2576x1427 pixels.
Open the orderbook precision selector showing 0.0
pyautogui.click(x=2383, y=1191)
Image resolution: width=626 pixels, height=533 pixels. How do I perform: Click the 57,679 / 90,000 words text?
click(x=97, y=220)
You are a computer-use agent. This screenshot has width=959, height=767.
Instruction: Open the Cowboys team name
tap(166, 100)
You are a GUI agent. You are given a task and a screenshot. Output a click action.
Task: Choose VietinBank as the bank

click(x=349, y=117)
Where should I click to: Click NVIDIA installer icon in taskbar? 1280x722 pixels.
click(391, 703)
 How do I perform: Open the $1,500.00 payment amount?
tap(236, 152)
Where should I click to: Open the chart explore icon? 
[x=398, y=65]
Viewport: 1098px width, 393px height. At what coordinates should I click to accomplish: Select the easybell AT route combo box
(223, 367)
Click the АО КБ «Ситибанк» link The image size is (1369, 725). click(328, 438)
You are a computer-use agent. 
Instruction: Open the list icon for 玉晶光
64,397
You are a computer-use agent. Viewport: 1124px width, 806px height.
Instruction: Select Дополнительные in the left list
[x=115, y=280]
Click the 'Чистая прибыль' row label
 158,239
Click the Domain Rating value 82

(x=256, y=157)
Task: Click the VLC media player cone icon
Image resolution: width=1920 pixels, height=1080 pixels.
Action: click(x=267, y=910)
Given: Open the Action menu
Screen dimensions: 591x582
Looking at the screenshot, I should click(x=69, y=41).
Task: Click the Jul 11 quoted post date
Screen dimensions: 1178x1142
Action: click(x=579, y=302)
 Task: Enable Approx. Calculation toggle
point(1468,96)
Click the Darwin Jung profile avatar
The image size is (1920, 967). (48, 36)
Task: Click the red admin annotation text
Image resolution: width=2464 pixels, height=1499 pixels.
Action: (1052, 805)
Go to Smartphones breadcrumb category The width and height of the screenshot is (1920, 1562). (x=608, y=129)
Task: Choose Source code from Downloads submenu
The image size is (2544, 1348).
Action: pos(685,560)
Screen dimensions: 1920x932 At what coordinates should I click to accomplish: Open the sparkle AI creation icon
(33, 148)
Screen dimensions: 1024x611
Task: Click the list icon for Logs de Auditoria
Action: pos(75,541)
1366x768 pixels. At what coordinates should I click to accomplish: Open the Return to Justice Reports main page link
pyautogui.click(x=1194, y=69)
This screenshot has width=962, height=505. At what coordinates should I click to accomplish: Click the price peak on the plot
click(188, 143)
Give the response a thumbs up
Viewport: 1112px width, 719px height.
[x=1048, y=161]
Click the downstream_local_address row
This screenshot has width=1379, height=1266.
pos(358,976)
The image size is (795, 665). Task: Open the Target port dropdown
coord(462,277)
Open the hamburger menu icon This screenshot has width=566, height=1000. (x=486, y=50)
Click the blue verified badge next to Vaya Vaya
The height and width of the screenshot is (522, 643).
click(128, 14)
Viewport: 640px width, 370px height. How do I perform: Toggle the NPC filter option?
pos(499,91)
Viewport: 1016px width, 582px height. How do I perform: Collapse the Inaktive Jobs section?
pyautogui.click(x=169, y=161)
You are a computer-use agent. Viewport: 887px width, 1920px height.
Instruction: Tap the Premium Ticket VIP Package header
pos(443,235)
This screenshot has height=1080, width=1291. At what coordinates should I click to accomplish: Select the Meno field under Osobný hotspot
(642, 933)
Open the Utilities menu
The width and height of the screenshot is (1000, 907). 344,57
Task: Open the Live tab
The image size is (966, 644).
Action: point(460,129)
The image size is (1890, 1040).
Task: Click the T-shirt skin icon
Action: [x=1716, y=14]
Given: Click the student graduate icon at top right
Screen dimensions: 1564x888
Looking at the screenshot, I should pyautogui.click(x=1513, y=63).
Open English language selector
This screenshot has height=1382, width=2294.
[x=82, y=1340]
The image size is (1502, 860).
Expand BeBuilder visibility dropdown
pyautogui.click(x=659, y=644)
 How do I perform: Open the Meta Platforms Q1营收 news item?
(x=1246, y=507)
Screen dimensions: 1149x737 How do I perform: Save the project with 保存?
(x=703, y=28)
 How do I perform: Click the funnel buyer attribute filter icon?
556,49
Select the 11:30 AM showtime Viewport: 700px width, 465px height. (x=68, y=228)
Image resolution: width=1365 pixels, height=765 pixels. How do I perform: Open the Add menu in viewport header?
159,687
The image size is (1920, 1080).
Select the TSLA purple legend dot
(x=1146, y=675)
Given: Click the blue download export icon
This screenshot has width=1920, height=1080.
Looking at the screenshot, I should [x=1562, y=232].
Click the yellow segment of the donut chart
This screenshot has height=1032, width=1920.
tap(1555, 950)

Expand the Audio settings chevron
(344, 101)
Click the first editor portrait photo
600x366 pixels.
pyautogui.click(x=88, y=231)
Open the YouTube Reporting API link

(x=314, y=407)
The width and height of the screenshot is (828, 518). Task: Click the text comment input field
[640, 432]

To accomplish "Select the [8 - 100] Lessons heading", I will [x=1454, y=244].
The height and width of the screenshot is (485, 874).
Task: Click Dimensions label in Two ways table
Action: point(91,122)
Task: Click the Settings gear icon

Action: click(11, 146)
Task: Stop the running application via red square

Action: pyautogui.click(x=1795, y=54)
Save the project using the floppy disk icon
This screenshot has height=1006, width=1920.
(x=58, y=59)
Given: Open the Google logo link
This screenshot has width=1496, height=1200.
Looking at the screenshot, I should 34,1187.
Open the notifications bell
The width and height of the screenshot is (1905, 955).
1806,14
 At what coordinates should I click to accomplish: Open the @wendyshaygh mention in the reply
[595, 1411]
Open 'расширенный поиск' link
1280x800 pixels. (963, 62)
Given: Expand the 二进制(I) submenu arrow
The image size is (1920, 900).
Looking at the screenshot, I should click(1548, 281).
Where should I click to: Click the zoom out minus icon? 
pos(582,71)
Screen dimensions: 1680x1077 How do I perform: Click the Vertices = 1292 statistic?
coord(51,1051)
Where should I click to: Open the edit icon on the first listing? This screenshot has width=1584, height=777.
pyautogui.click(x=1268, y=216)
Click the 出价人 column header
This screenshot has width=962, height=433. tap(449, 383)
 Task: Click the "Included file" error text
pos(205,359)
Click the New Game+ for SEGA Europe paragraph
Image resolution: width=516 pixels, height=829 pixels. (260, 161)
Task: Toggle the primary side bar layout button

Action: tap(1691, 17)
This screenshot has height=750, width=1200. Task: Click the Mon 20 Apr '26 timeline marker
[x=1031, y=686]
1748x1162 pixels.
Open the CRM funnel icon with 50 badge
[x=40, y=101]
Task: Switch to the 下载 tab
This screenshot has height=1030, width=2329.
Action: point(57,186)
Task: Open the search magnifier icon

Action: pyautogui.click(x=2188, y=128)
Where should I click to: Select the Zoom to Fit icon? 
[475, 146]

------------

● **Given exercise**
Can you write out all the items above again, changing "VietinBank" to "Techcombank" and leaving everything else as it is?

● **Written reply**
2576x1427 pixels.
Open the orderbook precision selector showing 0.0
pyautogui.click(x=2383, y=1191)
Image resolution: width=626 pixels, height=533 pixels. How do I perform: Click the 57,679 / 90,000 words text?
click(x=97, y=220)
You are a computer-use agent. This screenshot has width=959, height=767.
Instruction: Open the Cowboys team name
tap(166, 100)
You are a GUI agent. You are given a task and a screenshot. Output a click action.
Task: Choose Techcombank as the bank

click(x=349, y=117)
Where should I click to: Click NVIDIA installer icon in taskbar? 1280x722 pixels.
click(391, 703)
 How do I perform: Open the $1,500.00 payment amount?
tap(236, 152)
Where should I click to: Open the chart explore icon? 
[x=398, y=65]
Viewport: 1098px width, 393px height. At what coordinates should I click to accomplish: Select the easybell AT route combo box
(223, 367)
Click the АО КБ «Ситибанк» link The image size is (1369, 725). click(328, 438)
You are a computer-use agent. 
Instruction: Open the list icon for 玉晶光
64,397
You are a computer-use agent. Viewport: 1124px width, 806px height.
Instruction: Select Дополнительные in the left list
[x=115, y=280]
Click the 'Чистая прибыль' row label
 158,239
Click the Domain Rating value 82

(x=256, y=157)
Task: Click the VLC media player cone icon
Image resolution: width=1920 pixels, height=1080 pixels.
Action: click(x=267, y=910)
Given: Open the Action menu
Screen dimensions: 591x582
Looking at the screenshot, I should click(x=69, y=41).
Task: Click the Jul 11 quoted post date
Screen dimensions: 1178x1142
Action: click(x=579, y=302)
 Task: Enable Approx. Calculation toggle
point(1468,96)
Click the Darwin Jung profile avatar
The image size is (1920, 967). (48, 36)
Task: Click the red admin annotation text
Image resolution: width=2464 pixels, height=1499 pixels.
Action: (1052, 805)
Go to Smartphones breadcrumb category The width and height of the screenshot is (1920, 1562). (x=608, y=129)
Task: Choose Source code from Downloads submenu
The image size is (2544, 1348).
Action: pos(685,560)
Screen dimensions: 1920x932 At what coordinates should I click to accomplish: Open the sparkle AI creation icon
(33, 148)
Screen dimensions: 1024x611
Task: Click the list icon for Logs de Auditoria
Action: pos(75,541)
1366x768 pixels. At what coordinates should I click to accomplish: Open the Return to Justice Reports main page link
pyautogui.click(x=1194, y=69)
This screenshot has width=962, height=505. At what coordinates should I click to accomplish: Click the price peak on the plot
click(188, 143)
Give the response a thumbs up
Viewport: 1112px width, 719px height.
[x=1048, y=161]
Click the downstream_local_address row
This screenshot has width=1379, height=1266.
pos(358,976)
The image size is (795, 665). Task: Open the Target port dropdown
coord(462,277)
Open the hamburger menu icon This screenshot has width=566, height=1000. (x=486, y=50)
Click the blue verified badge next to Vaya Vaya
The height and width of the screenshot is (522, 643).
click(128, 14)
Viewport: 640px width, 370px height. How do I perform: Toggle the NPC filter option?
pos(499,91)
Viewport: 1016px width, 582px height. How do I perform: Collapse the Inaktive Jobs section?
pyautogui.click(x=169, y=161)
You are a computer-use agent. Viewport: 887px width, 1920px height.
Instruction: Tap the Premium Ticket VIP Package header
pos(443,235)
This screenshot has height=1080, width=1291. At what coordinates should I click to accomplish: Select the Meno field under Osobný hotspot
(642, 933)
Open the Utilities menu
The width and height of the screenshot is (1000, 907). 344,57
Task: Open the Live tab
The image size is (966, 644).
Action: point(460,129)
The image size is (1890, 1040).
Task: Click the T-shirt skin icon
Action: [x=1716, y=14]
Given: Click the student graduate icon at top right
Screen dimensions: 1564x888
Looking at the screenshot, I should pyautogui.click(x=1513, y=63).
Open English language selector
This screenshot has height=1382, width=2294.
[x=82, y=1340]
The image size is (1502, 860).
Expand BeBuilder visibility dropdown
pyautogui.click(x=659, y=644)
 How do I perform: Open the Meta Platforms Q1营收 news item?
(x=1246, y=507)
Screen dimensions: 1149x737 How do I perform: Save the project with 保存?
(x=703, y=28)
 How do I perform: Click the funnel buyer attribute filter icon?
556,49
Select the 11:30 AM showtime Viewport: 700px width, 465px height. (x=68, y=228)
Image resolution: width=1365 pixels, height=765 pixels. How do I perform: Open the Add menu in viewport header?
159,687
The image size is (1920, 1080).
Select the TSLA purple legend dot
(x=1146, y=675)
Given: Click the blue download export icon
This screenshot has width=1920, height=1080.
Looking at the screenshot, I should [x=1562, y=232].
Click the yellow segment of the donut chart
This screenshot has height=1032, width=1920.
tap(1555, 950)

Expand the Audio settings chevron
(344, 101)
Click the first editor portrait photo
600x366 pixels.
pyautogui.click(x=88, y=231)
Open the YouTube Reporting API link

(x=314, y=407)
The width and height of the screenshot is (828, 518). Task: Click the text comment input field
[640, 432]

To accomplish "Select the [8 - 100] Lessons heading", I will [x=1454, y=244].
The height and width of the screenshot is (485, 874).
Task: Click Dimensions label in Two ways table
Action: point(91,122)
Task: Click the Settings gear icon

Action: click(11, 146)
Task: Stop the running application via red square

Action: pyautogui.click(x=1795, y=54)
Save the project using the floppy disk icon
This screenshot has height=1006, width=1920.
(x=58, y=59)
Given: Open the Google logo link
This screenshot has width=1496, height=1200.
Looking at the screenshot, I should 34,1187.
Open the notifications bell
The width and height of the screenshot is (1905, 955).
1806,14
 At what coordinates should I click to accomplish: Open the @wendyshaygh mention in the reply
[595, 1411]
Open 'расширенный поиск' link
1280x800 pixels. (963, 62)
Given: Expand the 二进制(I) submenu arrow
The image size is (1920, 900).
Looking at the screenshot, I should click(1548, 281).
Where should I click to: Click the zoom out minus icon? 
pos(582,71)
Screen dimensions: 1680x1077 How do I perform: Click the Vertices = 1292 statistic?
coord(51,1051)
Where should I click to: Open the edit icon on the first listing? This screenshot has width=1584, height=777.
pyautogui.click(x=1268, y=216)
Click the 出价人 column header
This screenshot has width=962, height=433. tap(449, 383)
 Task: Click the "Included file" error text
pos(205,359)
Click the New Game+ for SEGA Europe paragraph
Image resolution: width=516 pixels, height=829 pixels. (260, 161)
Task: Toggle the primary side bar layout button

Action: tap(1691, 17)
This screenshot has height=750, width=1200. Task: Click the Mon 20 Apr '26 timeline marker
[x=1031, y=686]
1748x1162 pixels.
Open the CRM funnel icon with 50 badge
[x=40, y=101]
Task: Switch to the 下载 tab
This screenshot has height=1030, width=2329.
Action: point(57,186)
Task: Open the search magnifier icon

Action: pyautogui.click(x=2188, y=128)
Where should I click to: Select the Zoom to Fit icon? 
[475, 146]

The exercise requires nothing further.